Risarcimento dei danni alla vittima - Avvocato Incidente Grave
Con ogni probabilità, al passaggio del motoveicolo, la donna, che nel frattempo stava guardando nell’altra direzione, aveva mosso il proprio veicolo invadendo ancor di più la corsia e, a quel punto, nulla avrebbe potuto fare il ragazzo alla guida della moto se non urtare il furgone e perdere il controllo.
La responsabilità del sinistro, tuttavia, non è stata attribuita nella totalità alla donna, in quanto senz’altro la condotta imprudente del motociclista, che viaggiava a velocità sostenuta e non ha neanche accennato alla frenata, ha concorso alla causazione dell’evento, ragion per cui la Corte d’appello aveva ritenuto di dividere la colpa nella misura del 60% per l’imputata e il 40% per la vittima, con le ovvie conseguenze sul piano del risarcimento dei danni dovuto richiesto con l'assistenza di Avvocati per Incidenti Gravi.
Questa la ricostruzione fatta nella sentenza di secondo grado, con cui si condannava la donna a mesi sei di reclusione, concesse le attenuanti generiche riconosciute come prevalenti rispetto alle aggravanti contestate.

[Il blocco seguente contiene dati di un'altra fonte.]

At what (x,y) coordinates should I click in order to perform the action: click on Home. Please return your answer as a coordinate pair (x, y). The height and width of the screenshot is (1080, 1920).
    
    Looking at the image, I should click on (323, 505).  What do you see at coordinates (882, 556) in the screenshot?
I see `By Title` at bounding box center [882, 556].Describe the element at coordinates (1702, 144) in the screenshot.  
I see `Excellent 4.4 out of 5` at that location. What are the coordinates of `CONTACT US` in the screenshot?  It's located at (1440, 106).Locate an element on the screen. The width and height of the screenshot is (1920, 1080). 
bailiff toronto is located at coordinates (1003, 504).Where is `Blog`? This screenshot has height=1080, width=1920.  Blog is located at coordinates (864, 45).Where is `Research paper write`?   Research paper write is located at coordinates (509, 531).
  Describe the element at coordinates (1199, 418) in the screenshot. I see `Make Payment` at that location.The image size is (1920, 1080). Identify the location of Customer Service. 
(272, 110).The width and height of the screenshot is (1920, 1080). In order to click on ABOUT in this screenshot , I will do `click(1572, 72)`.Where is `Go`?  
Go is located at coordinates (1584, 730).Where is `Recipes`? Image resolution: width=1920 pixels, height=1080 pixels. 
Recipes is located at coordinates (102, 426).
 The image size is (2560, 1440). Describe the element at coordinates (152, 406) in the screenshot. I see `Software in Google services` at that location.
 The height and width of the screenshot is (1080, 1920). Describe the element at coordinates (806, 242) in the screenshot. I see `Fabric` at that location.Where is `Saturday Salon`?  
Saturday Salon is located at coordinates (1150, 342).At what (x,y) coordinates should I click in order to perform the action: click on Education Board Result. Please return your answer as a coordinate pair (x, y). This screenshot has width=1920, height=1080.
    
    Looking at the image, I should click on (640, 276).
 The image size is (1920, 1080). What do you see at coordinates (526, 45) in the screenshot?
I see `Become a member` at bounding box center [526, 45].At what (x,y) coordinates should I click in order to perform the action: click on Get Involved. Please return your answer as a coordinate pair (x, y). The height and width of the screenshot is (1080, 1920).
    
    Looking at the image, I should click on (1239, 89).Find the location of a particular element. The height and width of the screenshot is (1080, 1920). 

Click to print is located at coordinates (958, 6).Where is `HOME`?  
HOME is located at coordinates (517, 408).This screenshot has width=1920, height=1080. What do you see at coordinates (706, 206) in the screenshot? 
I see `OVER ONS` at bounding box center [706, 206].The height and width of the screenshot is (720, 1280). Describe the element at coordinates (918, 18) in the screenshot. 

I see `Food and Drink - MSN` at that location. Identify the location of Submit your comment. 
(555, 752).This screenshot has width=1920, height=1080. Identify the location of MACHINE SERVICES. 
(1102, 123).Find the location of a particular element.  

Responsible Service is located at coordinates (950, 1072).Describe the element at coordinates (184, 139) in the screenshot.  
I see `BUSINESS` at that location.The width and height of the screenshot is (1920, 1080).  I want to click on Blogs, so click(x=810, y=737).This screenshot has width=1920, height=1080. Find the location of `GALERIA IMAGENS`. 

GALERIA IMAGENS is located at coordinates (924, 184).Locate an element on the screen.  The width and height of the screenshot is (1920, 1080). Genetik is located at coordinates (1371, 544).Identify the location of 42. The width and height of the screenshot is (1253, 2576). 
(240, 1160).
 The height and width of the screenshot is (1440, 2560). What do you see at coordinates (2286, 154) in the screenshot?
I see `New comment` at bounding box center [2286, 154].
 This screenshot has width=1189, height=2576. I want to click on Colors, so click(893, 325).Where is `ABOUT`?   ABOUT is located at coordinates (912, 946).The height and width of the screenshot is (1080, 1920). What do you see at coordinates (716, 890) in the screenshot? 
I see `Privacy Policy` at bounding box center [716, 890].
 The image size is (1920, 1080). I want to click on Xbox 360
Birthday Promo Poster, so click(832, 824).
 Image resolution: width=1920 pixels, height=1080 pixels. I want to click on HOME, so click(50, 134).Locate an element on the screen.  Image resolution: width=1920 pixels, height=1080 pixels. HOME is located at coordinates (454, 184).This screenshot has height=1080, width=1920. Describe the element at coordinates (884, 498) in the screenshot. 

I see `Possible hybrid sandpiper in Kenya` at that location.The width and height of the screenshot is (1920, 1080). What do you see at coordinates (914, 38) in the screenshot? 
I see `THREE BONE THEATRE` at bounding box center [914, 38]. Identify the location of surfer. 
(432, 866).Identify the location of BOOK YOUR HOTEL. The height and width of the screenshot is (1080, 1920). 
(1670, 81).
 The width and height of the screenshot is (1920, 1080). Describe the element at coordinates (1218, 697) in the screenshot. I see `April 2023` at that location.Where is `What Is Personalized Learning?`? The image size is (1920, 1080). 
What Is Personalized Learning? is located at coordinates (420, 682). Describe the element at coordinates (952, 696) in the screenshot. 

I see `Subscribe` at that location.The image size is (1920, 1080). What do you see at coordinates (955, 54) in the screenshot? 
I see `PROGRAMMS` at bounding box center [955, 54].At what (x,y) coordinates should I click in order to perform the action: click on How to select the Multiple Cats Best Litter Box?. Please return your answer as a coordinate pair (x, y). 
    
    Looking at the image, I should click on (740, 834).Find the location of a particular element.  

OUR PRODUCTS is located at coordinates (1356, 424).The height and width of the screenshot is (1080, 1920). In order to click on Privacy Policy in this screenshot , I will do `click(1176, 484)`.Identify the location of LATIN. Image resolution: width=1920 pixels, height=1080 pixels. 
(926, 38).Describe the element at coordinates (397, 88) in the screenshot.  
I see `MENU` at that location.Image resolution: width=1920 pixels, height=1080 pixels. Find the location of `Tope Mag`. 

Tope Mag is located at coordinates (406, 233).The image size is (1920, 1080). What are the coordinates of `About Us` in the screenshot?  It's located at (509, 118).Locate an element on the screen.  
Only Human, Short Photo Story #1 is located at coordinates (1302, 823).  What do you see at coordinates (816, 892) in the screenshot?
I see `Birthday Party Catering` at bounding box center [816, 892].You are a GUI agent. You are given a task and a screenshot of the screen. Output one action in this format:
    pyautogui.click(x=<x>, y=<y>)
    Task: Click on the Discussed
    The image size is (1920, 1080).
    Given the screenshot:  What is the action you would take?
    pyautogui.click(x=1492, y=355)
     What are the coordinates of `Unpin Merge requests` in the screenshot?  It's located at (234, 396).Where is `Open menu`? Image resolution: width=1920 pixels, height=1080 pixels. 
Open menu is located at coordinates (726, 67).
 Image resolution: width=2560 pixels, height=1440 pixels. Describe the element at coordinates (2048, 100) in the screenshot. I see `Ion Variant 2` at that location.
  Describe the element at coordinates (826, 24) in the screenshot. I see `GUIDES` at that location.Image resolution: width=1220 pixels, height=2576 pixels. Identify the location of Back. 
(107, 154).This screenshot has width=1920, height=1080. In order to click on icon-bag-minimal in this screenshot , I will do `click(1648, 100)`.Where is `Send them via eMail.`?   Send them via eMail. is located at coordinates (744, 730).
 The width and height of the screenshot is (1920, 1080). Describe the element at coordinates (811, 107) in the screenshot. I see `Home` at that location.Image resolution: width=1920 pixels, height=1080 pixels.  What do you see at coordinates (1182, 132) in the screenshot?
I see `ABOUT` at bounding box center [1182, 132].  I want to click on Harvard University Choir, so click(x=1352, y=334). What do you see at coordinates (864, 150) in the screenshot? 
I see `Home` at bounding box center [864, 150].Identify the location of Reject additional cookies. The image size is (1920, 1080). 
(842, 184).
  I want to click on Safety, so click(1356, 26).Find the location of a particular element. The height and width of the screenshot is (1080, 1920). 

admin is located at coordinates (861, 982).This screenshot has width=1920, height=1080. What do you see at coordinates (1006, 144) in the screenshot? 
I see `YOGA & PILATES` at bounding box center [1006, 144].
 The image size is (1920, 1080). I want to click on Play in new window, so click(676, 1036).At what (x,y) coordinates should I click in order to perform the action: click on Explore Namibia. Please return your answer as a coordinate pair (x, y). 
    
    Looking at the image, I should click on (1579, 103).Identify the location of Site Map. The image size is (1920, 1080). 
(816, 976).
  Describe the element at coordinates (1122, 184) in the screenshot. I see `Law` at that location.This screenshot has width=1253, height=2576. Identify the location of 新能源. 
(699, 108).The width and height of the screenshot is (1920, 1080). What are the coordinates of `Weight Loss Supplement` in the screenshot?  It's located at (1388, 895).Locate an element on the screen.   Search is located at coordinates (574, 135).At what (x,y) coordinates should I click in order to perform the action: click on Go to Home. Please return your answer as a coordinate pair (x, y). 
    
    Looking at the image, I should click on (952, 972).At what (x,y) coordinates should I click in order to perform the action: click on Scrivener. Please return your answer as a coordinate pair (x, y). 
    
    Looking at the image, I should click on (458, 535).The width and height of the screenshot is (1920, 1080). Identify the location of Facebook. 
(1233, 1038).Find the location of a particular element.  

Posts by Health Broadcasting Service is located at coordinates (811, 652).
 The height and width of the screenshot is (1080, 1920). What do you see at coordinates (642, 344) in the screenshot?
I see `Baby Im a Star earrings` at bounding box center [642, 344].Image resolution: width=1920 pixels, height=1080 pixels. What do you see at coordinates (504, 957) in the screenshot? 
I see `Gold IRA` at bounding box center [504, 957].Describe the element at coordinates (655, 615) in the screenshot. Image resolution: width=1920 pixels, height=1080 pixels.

Responsabilità incidente stradale Danni
Avverso la sentenza di condanna della Corte d’appello, proponeva impugnazione l'Avvocato di Fiducia, sostenendo una serie di vizi formali del provvedimento, nonché la colpa esclusiva del motociclista che, con la sua condotta imprudente e colpevole avrebbe secondo la difesa cagionato la propria morte.
Tali affermazioni non hanno trovato però alcun riscontro nelle posizioni della Suprema Corte, la quale ha osservato come la velocità di marcia del ragazzo, perquanto eccessiva, non può considerarsi elemento imprevedibile ed eccezionale idoneo da solo determinare l'evento, bensì come causa concorrente che, ai sensi dell'art. 41c.p., comma 1, non esclude il rapporto di causalità.
Benché non possa negarsi un contributo causale cagionato dall’imprudenza del motociclista, ciò non significa che possano escludersi le responsabilità della donna.
Anche nell’ipotesi in cui il conducente ponga in essere una condotta intrinsecamente rischiosa, come l’eccesso di velocità o il mancato rispetto della distanza di sicurezza, questa non può ritenersi da sola sufficiente a determinare l’evento, salvo il caso in cui non abbia i caratteri dell’eccezionalità ed imprevedibilità e, quindi, divenga fattore causale esclusivo della produzione dell’incidente.
In definitiva, la Corte ha confermato la sentenza di condanna, ribadendo le differenze tra l’esenzione da colpa e il concorso di colpa.
Certamente l’imputata non è stata riconosciuta esclusiva colpevole del sinistro, ma neppure se ne è potuta escludere totalmente la responsabilità.